И вот он стоит посреди хаты в сбитой на затылок красноверхой кубанке, похлопывает ладонями по собранным в гармошку голенищам сапог, восклицает возбужденно и властно:

— Кольцо на лицо!

В углу у поставца поднялся Петро. Чубастый, плечистый, когда-то не одна вздыхала по его буйной шевелюре, по широким его плечам, нынче ссутуленный. Разжал кулак, бросил в помойное ведро пятнадцатикопеечную монету — «кольцо», и она глухо звякнула о дно. Бросил не сердито, не зло, а как-то тоскливо и равнодушно. Пошарил по лавке рукой, взял палку и, скрипнув протезом, шагнул к дверям.

— Пойду я, девчата, — сказал так же равнодушно.

— Почему? — сорвалось сразу несколько голосов. Петро провел взглядом по хате, пожал плечами.

— Ну кому я такой нужен? — горько тряхнул чубом.

Это было сказано просто и страшно. Наступила тишина, от которой испуганно умолк даже сверчок в запечье. И вдруг тишину расколол ломкий голос:

— Мне!

Все оглянулись на Марийкину подругу Надийку — красивую чернявую девушку с пышной, толщиной в две руки, косой — и захохотали. Хохотали девчата, хохотал Канашка и остальные хлопцы, даже Марийка улыбнулась, хотя она-то знала, что Петро до войны нравился Надийке. Ждали, что засмеется и Надийка, но она стояла за столом напряженная, смертельно бледная, с сурово стиснутыми губами и блестящими глазами.

— Мне! — еще раз произнесла едва слышным, со дна души, шепотом.

И смех замер на устах у всех. Его убил Надийкин взгляд. А у Петра враз ходуном заходила рука, и он был вынужден схватиться за притолоку, чтобы не упасть.

Ни Василь, ни Марийка не помнили конца посиделок, хотя еще некоторое время оставались там. Одним своим отчаянным, решительным словом Надийка сдвинула с их душ заслонки и направила их мысли в одно русло, свободное от предрассудков, условностей, не подвластное никакой силе и воле.

Они не обмолвились о Надийке ни единым словом. Делали вид, будто совсем забыли о ней и о Петре. А может, и правда забыли, может, то, содеянное Надийкой, жило в них само по себе.

Шли, обнявшись, левадой, стояли под вербами над Белой Ольшанкой, и мир вторично рождался для них. Это было новое небо, новые вербы, новая Белая Ольшанка.

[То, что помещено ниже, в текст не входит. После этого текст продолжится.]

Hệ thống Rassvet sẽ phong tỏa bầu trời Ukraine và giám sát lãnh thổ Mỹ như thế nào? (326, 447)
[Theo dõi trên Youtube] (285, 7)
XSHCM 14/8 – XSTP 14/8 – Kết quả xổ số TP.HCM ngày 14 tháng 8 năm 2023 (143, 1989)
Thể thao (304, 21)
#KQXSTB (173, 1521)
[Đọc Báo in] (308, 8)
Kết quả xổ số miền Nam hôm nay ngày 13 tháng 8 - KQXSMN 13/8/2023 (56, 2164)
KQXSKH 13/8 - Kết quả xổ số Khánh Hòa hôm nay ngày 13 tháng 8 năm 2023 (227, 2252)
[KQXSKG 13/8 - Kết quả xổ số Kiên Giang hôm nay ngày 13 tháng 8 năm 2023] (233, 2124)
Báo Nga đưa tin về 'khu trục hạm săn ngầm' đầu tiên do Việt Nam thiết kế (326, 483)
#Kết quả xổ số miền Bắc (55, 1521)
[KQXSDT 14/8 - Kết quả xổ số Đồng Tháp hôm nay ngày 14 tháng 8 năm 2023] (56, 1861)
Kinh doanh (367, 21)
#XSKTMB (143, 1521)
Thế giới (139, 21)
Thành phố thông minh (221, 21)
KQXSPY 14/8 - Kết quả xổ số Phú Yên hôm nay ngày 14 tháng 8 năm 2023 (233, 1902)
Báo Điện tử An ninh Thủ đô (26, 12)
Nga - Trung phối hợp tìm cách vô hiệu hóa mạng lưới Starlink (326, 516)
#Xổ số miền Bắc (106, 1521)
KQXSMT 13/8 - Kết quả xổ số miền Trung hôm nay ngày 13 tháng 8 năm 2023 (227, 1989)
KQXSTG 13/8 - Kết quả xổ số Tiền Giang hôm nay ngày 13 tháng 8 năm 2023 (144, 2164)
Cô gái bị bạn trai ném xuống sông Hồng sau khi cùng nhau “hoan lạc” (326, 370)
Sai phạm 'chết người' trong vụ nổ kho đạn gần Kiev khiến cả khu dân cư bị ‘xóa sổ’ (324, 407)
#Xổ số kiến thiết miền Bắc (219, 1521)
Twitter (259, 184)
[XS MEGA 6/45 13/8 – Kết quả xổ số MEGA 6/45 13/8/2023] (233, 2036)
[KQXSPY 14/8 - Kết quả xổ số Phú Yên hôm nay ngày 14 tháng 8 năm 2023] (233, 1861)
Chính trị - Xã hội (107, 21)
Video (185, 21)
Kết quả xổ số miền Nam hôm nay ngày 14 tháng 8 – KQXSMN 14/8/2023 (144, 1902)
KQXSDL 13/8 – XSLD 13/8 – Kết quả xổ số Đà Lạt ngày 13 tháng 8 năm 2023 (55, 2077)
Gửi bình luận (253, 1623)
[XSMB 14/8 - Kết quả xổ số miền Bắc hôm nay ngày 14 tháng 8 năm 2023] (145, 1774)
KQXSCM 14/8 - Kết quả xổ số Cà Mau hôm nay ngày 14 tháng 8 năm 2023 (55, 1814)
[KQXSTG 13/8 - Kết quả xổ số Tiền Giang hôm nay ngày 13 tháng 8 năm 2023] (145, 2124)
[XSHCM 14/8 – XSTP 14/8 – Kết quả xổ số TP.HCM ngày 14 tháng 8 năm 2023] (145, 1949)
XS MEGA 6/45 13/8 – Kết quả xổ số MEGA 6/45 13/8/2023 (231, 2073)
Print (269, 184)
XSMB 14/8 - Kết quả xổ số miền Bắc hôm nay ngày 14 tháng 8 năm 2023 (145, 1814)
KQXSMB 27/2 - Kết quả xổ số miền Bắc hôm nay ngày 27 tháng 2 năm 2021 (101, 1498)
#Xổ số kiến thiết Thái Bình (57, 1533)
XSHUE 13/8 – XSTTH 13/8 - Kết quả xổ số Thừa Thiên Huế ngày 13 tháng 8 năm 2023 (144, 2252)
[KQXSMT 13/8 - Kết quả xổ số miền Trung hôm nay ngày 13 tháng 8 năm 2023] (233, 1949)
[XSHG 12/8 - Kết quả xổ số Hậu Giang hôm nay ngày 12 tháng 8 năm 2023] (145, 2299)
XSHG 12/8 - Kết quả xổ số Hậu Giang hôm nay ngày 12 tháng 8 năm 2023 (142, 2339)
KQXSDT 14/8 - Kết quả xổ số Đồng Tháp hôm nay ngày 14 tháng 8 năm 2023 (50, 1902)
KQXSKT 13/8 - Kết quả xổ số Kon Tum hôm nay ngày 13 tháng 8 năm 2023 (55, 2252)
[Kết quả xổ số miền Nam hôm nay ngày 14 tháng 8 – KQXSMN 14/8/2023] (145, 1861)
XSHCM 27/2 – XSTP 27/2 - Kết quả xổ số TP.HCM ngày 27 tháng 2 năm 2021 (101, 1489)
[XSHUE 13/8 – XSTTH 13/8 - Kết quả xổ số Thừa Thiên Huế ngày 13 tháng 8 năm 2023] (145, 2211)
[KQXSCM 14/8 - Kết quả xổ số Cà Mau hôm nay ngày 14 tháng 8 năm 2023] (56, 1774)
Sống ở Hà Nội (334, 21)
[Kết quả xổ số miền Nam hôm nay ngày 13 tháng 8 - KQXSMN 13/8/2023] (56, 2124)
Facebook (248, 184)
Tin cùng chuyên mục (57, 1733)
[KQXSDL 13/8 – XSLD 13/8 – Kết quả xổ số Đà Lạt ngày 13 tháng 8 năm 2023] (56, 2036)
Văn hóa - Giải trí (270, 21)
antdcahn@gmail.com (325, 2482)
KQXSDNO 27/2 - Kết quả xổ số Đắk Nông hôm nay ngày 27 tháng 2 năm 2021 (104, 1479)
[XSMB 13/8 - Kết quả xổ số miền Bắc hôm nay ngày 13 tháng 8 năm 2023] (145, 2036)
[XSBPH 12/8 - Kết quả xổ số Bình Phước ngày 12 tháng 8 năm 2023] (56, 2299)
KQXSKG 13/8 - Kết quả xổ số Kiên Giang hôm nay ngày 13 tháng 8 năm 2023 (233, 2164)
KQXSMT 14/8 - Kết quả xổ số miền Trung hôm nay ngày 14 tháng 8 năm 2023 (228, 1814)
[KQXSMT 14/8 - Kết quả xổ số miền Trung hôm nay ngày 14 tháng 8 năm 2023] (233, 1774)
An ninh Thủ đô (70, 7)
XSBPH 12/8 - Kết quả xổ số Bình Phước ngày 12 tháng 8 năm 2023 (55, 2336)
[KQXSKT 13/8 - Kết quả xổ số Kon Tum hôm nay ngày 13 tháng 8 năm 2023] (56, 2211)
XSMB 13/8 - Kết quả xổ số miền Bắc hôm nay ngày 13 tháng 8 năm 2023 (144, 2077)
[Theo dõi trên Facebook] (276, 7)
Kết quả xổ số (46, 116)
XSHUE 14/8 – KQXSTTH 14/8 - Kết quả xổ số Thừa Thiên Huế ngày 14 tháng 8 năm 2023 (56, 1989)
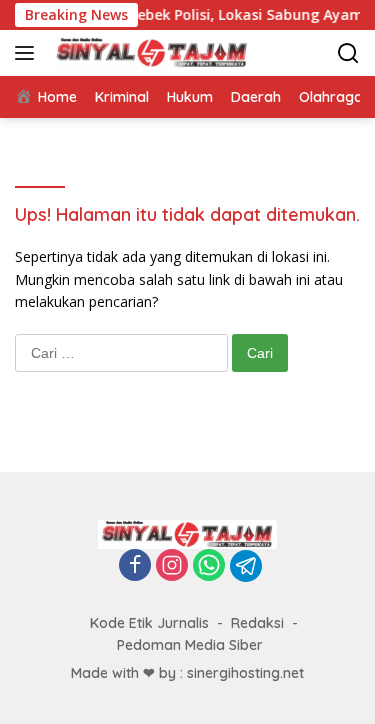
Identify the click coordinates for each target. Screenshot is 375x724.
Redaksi (257, 623)
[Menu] (28, 53)
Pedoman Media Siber (190, 645)
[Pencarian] (348, 53)
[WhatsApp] (209, 566)
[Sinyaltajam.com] (149, 53)
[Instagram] (172, 566)
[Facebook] (135, 566)
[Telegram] (246, 566)
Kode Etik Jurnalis (149, 623)
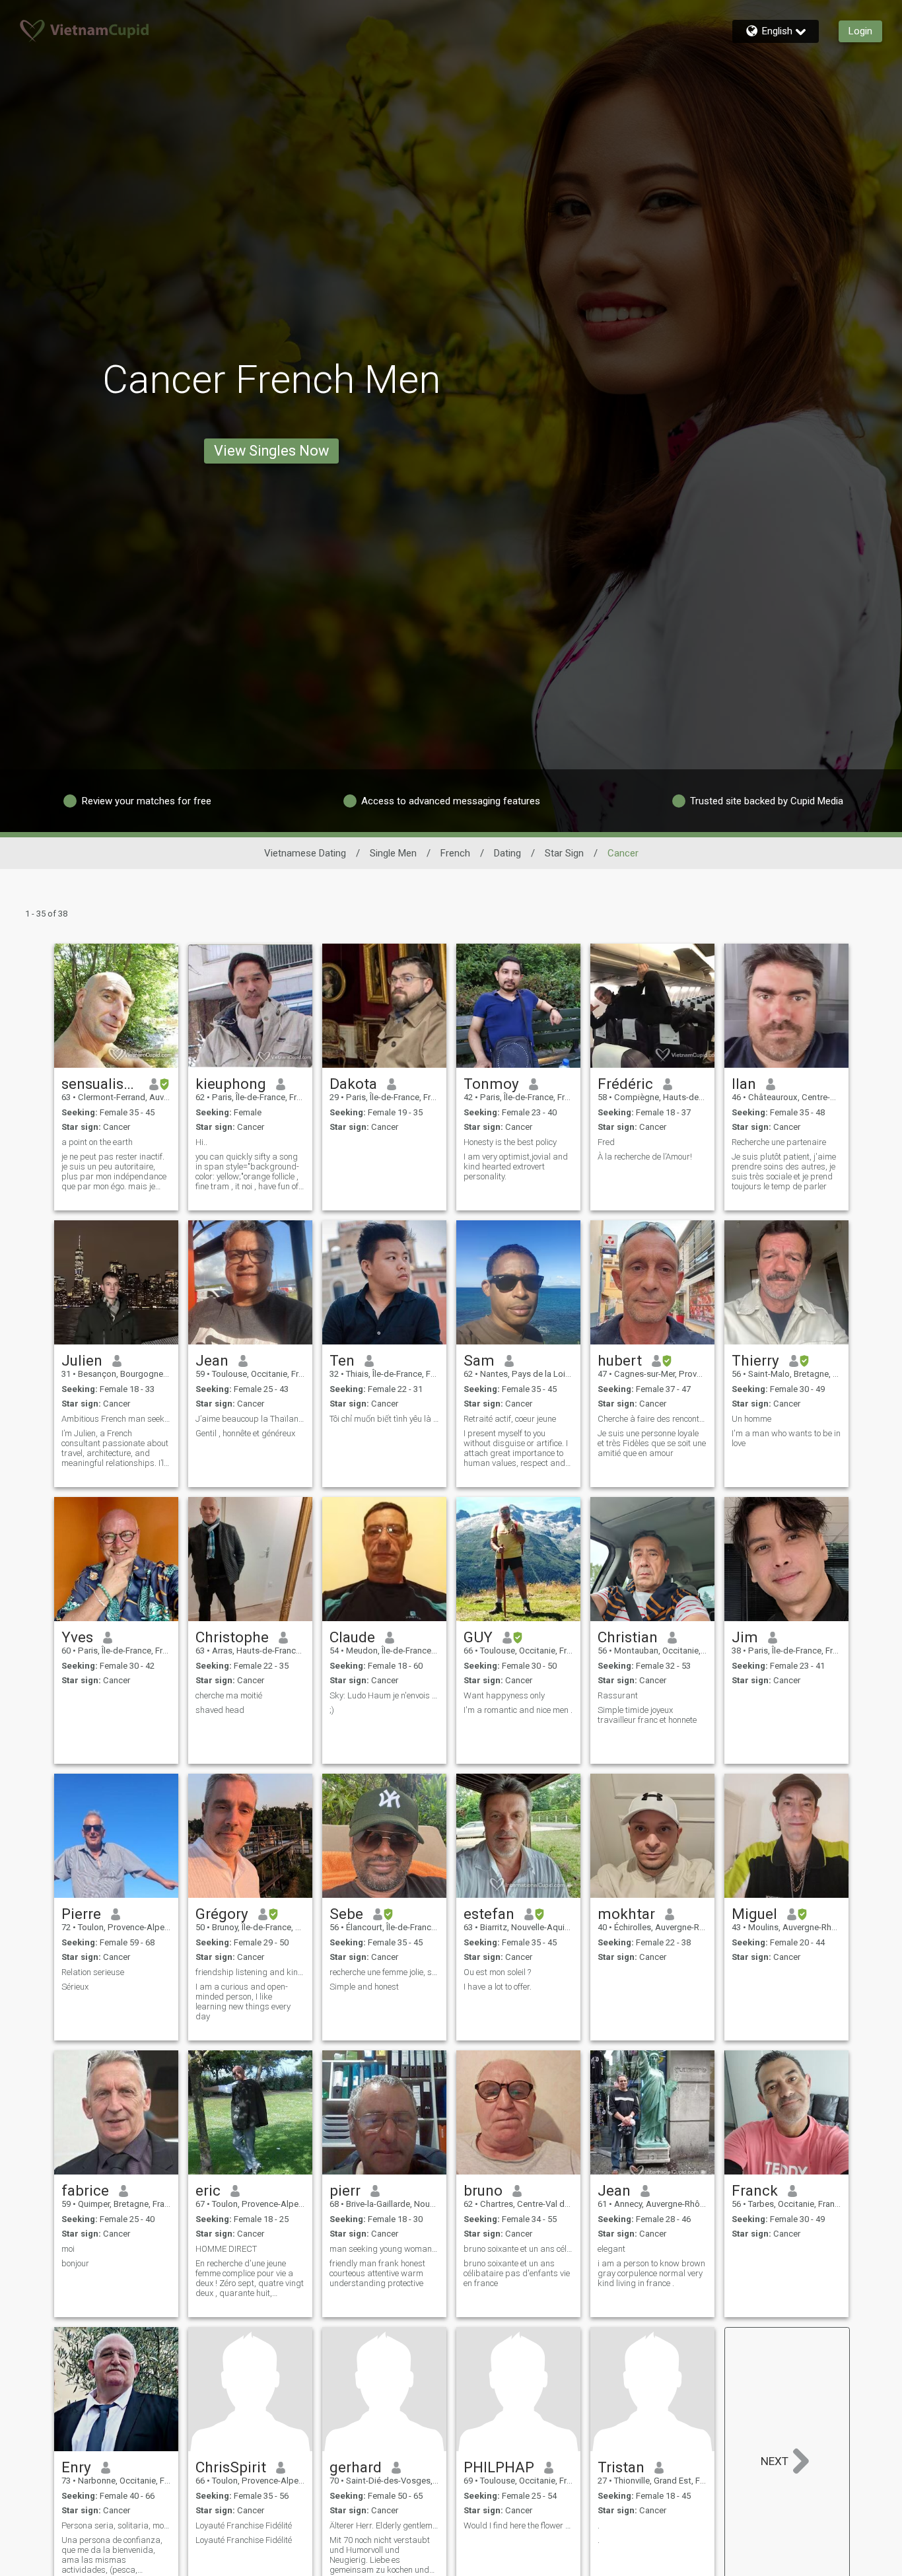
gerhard (356, 2467)
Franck (755, 2190)
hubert (620, 1360)
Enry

Василь сломал вербную веточку, покусывал ее. Потом он целовал Марийку, страстно и нежно, она прижималась к нему и ощущала горьковатый привкус на своих губах, привкус Белой Ольшанки, любви и осени. Она гнулась и не ломалась в его сильных руках, горела и не сгорала на широкой крепкой груди. Они оба жаждали этого огня, оба шли в пламя и останавливались, охваченные им. Так сладостно, так терпко было гореть и не сгорать до конца. Марийке было и хорошо и грустно.

А Ольшанка пела, а небо медленно вращалось миллионами звезд.